Problem:
Extract every line of the material that holds the string "extension".

Given data:
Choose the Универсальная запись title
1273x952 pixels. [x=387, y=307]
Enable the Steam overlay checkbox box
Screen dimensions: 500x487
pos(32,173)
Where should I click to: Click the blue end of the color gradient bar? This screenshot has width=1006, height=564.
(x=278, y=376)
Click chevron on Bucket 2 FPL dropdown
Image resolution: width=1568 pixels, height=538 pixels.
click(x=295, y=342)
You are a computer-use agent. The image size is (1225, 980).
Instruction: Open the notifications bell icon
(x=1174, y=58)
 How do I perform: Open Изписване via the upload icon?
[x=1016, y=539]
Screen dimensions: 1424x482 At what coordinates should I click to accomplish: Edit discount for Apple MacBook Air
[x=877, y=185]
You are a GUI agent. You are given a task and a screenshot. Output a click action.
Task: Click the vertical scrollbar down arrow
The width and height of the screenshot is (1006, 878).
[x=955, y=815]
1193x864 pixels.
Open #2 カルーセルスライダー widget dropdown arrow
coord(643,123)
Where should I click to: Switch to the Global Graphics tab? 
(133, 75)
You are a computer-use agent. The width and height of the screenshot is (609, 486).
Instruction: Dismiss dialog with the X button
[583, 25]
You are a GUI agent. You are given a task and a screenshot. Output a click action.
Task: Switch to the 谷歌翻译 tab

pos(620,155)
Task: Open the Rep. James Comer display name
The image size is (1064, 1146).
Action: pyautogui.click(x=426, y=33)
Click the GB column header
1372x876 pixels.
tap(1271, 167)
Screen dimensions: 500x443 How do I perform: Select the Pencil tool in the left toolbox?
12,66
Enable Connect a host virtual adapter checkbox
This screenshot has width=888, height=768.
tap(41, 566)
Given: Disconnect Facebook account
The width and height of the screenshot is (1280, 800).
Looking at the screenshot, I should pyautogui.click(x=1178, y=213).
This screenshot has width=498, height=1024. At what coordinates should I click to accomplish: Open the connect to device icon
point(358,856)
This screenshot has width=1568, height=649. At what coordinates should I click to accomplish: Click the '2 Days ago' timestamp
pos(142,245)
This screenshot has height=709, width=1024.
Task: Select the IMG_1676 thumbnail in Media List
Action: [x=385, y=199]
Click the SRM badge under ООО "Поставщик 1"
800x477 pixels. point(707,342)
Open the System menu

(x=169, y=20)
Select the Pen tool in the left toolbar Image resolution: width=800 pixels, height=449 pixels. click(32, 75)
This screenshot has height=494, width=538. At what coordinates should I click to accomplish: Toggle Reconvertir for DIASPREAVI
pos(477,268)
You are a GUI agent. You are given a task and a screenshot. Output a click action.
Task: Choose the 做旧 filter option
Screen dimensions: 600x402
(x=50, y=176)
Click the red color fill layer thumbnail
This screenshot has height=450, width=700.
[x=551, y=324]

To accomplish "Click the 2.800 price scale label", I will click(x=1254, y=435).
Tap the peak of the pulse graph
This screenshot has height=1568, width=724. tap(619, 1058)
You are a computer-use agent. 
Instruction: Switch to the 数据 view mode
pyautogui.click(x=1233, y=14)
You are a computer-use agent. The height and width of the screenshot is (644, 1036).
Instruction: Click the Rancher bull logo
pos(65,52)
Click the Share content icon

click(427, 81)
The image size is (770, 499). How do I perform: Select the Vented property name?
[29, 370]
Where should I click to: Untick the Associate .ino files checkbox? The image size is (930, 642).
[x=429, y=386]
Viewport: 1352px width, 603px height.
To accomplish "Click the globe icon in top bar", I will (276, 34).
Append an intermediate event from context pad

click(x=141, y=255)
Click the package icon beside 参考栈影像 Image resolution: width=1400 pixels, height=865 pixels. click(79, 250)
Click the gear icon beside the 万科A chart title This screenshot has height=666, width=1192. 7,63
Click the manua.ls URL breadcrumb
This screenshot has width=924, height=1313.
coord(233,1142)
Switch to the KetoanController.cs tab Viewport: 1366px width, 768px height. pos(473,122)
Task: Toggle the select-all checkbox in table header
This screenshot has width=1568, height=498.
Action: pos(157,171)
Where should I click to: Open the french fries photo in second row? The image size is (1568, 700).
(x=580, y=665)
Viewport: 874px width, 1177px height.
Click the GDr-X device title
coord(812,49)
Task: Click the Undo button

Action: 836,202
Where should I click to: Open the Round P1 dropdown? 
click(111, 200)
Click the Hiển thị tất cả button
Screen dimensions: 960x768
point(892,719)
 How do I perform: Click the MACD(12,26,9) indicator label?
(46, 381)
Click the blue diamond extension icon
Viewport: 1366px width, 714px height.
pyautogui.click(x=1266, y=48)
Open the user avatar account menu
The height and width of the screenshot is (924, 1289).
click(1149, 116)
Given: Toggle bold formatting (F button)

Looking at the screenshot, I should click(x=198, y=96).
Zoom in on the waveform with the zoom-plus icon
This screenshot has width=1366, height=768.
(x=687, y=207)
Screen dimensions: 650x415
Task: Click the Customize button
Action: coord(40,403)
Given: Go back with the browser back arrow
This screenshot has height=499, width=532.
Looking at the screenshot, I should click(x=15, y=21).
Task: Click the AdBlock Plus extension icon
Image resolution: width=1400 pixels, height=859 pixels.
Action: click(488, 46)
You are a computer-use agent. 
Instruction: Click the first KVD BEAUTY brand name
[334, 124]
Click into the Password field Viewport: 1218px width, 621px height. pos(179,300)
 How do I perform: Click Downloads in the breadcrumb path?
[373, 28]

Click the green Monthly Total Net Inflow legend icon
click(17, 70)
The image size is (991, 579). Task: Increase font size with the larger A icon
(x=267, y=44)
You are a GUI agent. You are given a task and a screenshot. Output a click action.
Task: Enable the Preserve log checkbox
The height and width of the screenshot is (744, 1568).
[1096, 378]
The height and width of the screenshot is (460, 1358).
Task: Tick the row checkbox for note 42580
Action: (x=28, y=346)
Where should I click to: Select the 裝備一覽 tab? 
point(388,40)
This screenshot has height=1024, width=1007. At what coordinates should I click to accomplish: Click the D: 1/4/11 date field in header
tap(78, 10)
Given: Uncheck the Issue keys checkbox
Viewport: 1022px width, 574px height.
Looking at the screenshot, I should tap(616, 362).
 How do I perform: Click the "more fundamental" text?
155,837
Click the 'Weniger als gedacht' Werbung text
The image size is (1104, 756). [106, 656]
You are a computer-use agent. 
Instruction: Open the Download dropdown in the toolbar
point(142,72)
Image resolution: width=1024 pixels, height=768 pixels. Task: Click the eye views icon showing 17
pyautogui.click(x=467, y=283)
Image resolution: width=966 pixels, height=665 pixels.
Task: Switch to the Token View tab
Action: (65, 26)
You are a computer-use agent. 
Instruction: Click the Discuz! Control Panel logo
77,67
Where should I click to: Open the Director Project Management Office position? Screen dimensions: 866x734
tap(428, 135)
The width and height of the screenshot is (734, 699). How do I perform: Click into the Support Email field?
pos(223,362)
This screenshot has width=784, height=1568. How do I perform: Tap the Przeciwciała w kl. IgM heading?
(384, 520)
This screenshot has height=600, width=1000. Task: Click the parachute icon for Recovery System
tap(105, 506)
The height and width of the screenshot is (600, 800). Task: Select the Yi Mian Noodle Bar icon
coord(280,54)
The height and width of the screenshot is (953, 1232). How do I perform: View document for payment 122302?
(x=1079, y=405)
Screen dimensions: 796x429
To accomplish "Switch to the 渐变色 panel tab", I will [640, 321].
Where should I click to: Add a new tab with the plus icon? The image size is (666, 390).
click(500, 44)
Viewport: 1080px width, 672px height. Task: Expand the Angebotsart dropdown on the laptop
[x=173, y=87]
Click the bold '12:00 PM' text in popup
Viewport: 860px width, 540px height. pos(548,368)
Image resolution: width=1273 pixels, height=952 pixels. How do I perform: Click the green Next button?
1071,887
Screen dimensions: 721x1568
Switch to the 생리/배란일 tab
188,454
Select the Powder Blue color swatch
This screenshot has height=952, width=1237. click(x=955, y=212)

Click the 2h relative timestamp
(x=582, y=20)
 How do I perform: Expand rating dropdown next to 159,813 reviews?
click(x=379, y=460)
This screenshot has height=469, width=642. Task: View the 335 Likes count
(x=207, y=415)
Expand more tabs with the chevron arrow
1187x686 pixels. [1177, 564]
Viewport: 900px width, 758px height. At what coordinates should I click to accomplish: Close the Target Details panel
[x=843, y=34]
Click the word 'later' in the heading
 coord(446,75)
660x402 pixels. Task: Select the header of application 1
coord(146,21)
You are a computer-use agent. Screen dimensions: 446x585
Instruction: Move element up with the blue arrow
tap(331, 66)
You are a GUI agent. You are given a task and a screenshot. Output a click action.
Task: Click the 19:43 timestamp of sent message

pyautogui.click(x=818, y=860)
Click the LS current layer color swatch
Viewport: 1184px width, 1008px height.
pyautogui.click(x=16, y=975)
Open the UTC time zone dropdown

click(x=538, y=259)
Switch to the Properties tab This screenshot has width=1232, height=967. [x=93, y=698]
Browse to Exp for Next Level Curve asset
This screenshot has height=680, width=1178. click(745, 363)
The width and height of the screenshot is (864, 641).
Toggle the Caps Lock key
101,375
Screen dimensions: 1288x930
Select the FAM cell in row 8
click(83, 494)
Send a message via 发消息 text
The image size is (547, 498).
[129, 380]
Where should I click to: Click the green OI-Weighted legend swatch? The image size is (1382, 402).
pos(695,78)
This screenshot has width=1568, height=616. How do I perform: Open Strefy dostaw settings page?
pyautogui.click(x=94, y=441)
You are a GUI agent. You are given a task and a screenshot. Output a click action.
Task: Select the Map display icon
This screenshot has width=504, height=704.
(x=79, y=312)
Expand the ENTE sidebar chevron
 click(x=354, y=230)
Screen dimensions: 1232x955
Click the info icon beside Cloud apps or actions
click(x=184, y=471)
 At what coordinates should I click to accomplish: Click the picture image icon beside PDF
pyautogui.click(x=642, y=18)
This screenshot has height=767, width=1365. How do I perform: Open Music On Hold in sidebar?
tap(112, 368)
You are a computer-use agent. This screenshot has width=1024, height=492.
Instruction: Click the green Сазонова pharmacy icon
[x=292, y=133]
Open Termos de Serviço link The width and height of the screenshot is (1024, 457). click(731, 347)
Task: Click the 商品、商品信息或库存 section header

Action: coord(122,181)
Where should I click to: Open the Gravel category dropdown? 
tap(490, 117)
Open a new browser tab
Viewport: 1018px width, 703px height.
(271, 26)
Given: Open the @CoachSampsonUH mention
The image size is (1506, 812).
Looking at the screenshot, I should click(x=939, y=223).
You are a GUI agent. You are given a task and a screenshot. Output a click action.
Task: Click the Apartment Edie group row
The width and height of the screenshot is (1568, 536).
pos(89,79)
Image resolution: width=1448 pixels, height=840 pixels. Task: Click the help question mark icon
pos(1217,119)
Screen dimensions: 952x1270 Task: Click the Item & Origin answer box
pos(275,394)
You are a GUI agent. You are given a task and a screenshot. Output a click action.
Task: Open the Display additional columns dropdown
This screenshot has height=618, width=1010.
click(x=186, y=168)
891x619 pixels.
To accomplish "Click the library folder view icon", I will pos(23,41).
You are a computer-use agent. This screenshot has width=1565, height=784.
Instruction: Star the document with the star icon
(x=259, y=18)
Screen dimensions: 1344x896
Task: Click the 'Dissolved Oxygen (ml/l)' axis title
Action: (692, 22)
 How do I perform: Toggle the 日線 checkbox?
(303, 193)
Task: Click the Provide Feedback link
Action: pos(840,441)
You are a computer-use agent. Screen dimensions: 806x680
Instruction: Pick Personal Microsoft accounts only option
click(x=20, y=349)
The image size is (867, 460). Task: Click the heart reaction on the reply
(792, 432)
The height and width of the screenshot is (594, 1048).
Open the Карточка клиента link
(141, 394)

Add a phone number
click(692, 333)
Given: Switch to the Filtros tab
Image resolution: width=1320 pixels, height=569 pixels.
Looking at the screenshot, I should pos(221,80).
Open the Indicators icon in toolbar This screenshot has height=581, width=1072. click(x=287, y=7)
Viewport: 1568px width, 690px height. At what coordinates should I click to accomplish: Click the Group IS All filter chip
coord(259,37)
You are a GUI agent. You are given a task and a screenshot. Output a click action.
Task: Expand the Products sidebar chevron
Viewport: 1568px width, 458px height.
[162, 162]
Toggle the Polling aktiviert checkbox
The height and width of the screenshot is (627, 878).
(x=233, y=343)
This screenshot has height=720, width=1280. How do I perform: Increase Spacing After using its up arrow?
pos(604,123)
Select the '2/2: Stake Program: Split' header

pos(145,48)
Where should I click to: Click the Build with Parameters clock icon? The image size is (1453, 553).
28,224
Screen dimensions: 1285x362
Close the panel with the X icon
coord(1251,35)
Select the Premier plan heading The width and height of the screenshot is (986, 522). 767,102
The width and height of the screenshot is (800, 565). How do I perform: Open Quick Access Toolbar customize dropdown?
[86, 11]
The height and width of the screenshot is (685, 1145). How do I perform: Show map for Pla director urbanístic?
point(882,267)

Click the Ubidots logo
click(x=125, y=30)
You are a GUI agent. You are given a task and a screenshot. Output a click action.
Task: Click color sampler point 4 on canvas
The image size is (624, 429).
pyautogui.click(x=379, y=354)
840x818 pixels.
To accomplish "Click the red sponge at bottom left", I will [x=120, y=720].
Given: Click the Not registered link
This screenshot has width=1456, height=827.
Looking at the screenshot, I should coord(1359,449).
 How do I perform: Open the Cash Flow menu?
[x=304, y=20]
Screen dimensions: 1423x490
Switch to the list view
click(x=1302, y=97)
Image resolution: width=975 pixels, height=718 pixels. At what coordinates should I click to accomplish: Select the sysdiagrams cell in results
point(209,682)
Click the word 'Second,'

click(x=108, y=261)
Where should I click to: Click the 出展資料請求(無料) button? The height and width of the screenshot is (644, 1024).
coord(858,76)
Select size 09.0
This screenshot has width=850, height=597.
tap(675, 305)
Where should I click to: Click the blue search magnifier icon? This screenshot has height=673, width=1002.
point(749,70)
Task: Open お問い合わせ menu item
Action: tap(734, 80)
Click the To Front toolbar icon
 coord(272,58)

Response:
Click the blue diamond extension icon
Task: Click the AdBlock Plus extension icon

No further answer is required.